Presidente do TJRJ é o 8º convidado do Podcast Vozes da Lei

O magistrado falou sobre as novas iniciativas do TJRJ.

O Podcast Vozes da Lei recebe o presidente do Tribunal de Justiça do Estado do Rio de Janeiro, o desembargador Henrique Figueira. O magistrado é formado pela Universidade do Estado do Rio de Janeiro (Uerj) e deu os primeiros passos no universo jurídico no escritório do pai, onde desenvolveu o amor pelo direito sucessório. Tornou-se juiz, em 1988, aos 31 anos, e atuou na Região Judiciária Especial até assumir titularidade na Entrância Especial judiciando em Varas Cíveis e de Fazenda Pública. Há 17 anos, tomou posse como desembargador, tendo atuado na 1ª, 17ª e 5ª Câmaras Cíveis.
Sobre como será sua gestão para o biênio 2021/2022, o desembargador Henrique Figueira falou que seu foco à frente do TJRJ é estimular o avanço tecnológico do tribunal. “Estamos fazendo um esforço muito grande para implantar um parque industrial tecnológico de alto nível. Pensar no tribunal em termos de século 21. A pandemia mudou totalmente a forma de pensar a relação de trabalho e a forma de trabalhar na justiça”, explicou o desembargador. Ele também reforçou que o teletrabalho é uma realidade hoje e que focar na questão tecnológica é para melhorar a qualidade do serviço.

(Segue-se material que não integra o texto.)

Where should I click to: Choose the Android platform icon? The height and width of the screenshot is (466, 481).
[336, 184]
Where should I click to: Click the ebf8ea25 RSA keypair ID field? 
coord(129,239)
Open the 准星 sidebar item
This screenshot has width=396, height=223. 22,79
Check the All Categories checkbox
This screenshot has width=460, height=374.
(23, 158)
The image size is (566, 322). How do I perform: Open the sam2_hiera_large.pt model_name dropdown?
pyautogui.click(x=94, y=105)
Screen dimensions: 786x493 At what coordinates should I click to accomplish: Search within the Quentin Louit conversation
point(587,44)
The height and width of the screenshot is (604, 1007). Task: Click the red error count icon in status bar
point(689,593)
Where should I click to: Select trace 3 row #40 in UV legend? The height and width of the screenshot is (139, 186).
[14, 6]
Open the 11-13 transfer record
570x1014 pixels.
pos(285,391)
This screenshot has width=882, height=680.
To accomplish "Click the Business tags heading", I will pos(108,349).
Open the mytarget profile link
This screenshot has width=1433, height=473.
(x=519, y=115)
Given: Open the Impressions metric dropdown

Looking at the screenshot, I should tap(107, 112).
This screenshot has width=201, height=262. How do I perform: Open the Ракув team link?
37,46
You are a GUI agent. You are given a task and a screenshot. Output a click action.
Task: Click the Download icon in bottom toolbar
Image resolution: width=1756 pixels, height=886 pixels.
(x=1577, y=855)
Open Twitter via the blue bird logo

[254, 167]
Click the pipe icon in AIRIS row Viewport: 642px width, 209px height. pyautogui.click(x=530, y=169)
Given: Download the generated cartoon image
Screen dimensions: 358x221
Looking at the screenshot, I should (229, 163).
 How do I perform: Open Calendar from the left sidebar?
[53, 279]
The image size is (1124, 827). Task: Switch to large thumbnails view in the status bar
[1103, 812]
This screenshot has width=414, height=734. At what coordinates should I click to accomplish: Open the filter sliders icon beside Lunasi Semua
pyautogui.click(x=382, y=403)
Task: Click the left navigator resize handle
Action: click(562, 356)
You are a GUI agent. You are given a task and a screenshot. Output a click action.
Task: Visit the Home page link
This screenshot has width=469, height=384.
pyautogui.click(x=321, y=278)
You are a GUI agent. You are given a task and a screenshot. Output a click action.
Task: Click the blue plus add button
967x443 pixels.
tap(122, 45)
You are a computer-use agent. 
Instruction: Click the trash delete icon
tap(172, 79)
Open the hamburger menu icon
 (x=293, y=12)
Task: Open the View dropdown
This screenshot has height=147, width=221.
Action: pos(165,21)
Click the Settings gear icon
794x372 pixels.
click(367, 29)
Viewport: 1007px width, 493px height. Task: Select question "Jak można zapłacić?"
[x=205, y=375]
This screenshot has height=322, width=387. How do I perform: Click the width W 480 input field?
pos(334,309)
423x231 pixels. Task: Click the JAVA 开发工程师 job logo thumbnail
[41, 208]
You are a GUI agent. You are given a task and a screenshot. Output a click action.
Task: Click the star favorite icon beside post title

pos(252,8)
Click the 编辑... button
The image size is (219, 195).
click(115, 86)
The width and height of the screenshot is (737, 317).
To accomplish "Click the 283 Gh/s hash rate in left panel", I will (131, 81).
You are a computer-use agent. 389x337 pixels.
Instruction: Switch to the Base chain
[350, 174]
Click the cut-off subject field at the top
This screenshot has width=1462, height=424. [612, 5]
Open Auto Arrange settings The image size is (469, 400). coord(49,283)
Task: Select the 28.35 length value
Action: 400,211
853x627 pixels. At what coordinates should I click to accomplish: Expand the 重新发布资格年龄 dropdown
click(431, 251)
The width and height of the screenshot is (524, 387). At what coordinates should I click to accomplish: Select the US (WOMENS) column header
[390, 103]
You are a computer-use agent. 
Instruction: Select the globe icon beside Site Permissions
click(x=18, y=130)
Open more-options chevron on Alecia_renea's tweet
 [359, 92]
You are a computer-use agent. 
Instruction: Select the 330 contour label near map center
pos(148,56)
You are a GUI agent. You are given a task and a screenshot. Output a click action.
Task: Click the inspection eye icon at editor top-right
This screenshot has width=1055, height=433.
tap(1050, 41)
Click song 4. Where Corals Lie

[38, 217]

Somente no TJRJ são oito milhões de ações e na gestão e o novo presidente está investindo em técnicas de conciliação, mediação e solução e conflitos. “Estamos fazendo um convênio com uma universidade para desenvolver uma forma de mediação eletrônica, principalmente na área de consumo”, explica o desembargador.  Sobre a volta presencial das sessões, o desembargador
Henrique Figueira acredita que o tribunal está funcionando tão bem nos julgamentos, que mesmo com o fim da pandemia algumas sessões continuarão por videoconferência ou podem funcionar no formato híbrido. “Vai depender muito da composição de cada câmara, isso fica a cargo de cada desembargador resolver”, explica Figueira.
O TJRJ é reconhecido pelo Conselho Nacional de Justiça como o tribunal mais produtivo do país. Os pontos de maior destaque, na visão do presidente, é o trabalho humano, tanto dos servidores quanto dos magistrados: “A pandemia aumentou, consideravelmente, a quantidade de trabalho. Os profissionais passaram a trabalhar muito mais. O tempo útil de trabalho passou a ser muito maior. A produção aumentou muito”, explica o desembargador.
Sobre o combate da violência contra a mulher, o presidente do TJRJ explicou que o tribunal tem duas comissões que cuidam de violência doméstica. Fora do tribunal a Associação dos Magistrados criou a campanha em que mulheres vítimas de violência marcam um X na palma da mão e conseguem, com esse símbolo, denunciar para outras pessoas que é agredida. “As mulheres conseguem denunciar silenciosamente que estão sendo vítimas de violência doméstica. É uma excelente iniciativa”, diz Henrique.
O magistrado ainda lembrou como foi a época de faculdade e confidenciou que sua principal inspiração era o pai, que foi advogado e procurador do Estado. O podcast Vozes da Lei pode ser acessado pelas principais plataformas de áudio.